(Items drawn from a data source)
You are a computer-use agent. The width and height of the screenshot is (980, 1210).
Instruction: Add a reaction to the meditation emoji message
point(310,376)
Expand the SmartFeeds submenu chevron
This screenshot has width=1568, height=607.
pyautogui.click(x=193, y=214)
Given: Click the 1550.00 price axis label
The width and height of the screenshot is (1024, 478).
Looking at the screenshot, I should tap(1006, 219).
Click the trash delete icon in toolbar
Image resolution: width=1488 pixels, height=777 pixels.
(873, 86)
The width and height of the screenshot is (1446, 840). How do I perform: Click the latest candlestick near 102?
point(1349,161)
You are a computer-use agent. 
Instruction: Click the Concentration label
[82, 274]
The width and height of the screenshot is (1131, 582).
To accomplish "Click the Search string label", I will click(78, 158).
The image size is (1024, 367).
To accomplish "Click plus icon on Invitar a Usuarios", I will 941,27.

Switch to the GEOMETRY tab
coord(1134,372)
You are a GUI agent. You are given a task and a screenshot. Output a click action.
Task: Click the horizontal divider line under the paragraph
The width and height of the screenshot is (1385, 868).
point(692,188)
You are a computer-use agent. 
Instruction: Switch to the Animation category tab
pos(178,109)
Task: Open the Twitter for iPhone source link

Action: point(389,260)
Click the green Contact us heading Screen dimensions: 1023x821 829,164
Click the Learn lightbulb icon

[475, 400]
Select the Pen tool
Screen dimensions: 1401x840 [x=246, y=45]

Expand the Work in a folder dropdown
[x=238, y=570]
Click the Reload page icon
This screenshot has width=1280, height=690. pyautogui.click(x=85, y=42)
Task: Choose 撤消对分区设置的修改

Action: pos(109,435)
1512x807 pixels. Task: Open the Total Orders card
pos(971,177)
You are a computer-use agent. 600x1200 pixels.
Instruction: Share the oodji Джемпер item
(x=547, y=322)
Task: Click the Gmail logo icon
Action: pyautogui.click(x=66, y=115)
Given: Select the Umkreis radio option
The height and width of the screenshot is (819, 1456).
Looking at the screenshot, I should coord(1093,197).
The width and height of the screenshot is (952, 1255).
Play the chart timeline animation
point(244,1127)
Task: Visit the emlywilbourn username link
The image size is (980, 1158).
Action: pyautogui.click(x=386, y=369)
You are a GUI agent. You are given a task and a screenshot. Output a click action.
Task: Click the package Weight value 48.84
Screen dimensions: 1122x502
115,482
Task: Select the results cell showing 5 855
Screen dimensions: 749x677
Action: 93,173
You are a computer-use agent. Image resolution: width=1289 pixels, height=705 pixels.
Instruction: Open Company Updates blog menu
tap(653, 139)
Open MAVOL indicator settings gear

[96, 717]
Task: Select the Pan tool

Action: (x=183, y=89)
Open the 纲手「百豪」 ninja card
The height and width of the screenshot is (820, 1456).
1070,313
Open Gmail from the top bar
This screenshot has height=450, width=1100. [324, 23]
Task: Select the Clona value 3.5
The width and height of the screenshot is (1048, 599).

**Task directions:** Copy all of the rows above line for line, changing nothing.

**Task response:**
You are a computer-use agent. The width and height of the screenshot is (980, 1210).
Instruction: Add a reaction to the meditation emoji message
point(310,376)
Expand the SmartFeeds submenu chevron
This screenshot has width=1568, height=607.
pyautogui.click(x=193, y=214)
Given: Click the 1550.00 price axis label
The width and height of the screenshot is (1024, 478).
Looking at the screenshot, I should tap(1006, 219).
Click the trash delete icon in toolbar
Image resolution: width=1488 pixels, height=777 pixels.
(873, 86)
The width and height of the screenshot is (1446, 840). How do I perform: Click the latest candlestick near 102?
point(1349,161)
You are a computer-use agent. 
Instruction: Click the Concentration label
[82, 274]
The width and height of the screenshot is (1131, 582).
To accomplish "Click the Search string label", I will click(78, 158).
The image size is (1024, 367).
To accomplish "Click plus icon on Invitar a Usuarios", I will 941,27.

Switch to the GEOMETRY tab
coord(1134,372)
You are a GUI agent. You are given a task and a screenshot. Output a click action.
Task: Click the horizontal divider line under the paragraph
The width and height of the screenshot is (1385, 868).
point(692,188)
You are a computer-use agent. 
Instruction: Switch to the Animation category tab
pos(178,109)
Task: Open the Twitter for iPhone source link

Action: point(389,260)
Click the green Contact us heading Screen dimensions: 1023x821 829,164
Click the Learn lightbulb icon

[475, 400]
Select the Pen tool
Screen dimensions: 1401x840 [x=246, y=45]

Expand the Work in a folder dropdown
[x=238, y=570]
Click the Reload page icon
This screenshot has width=1280, height=690. pyautogui.click(x=85, y=42)
Task: Choose 撤消对分区设置的修改

Action: pos(109,435)
1512x807 pixels. Task: Open the Total Orders card
pos(971,177)
You are a computer-use agent. 600x1200 pixels.
Instruction: Share the oodji Джемпер item
(x=547, y=322)
Task: Click the Gmail logo icon
Action: pyautogui.click(x=66, y=115)
Given: Select the Umkreis radio option
The height and width of the screenshot is (819, 1456).
Looking at the screenshot, I should coord(1093,197).
The width and height of the screenshot is (952, 1255).
Play the chart timeline animation
point(244,1127)
Task: Visit the emlywilbourn username link
The image size is (980, 1158).
Action: pyautogui.click(x=386, y=369)
You are a GUI agent. You are given a task and a screenshot. Output a click action.
Task: Click the package Weight value 48.84
Screen dimensions: 1122x502
115,482
Task: Select the results cell showing 5 855
Screen dimensions: 749x677
Action: 93,173
You are a computer-use agent. Image resolution: width=1289 pixels, height=705 pixels.
Instruction: Open Company Updates blog menu
tap(653, 139)
Open MAVOL indicator settings gear

[96, 717]
Task: Select the Pan tool

Action: (x=183, y=89)
Open the 纲手「百豪」 ninja card
The height and width of the screenshot is (820, 1456).
1070,313
Open Gmail from the top bar
This screenshot has height=450, width=1100. [324, 23]
Task: Select the Clona value 3.5
The width and height of the screenshot is (1048, 599).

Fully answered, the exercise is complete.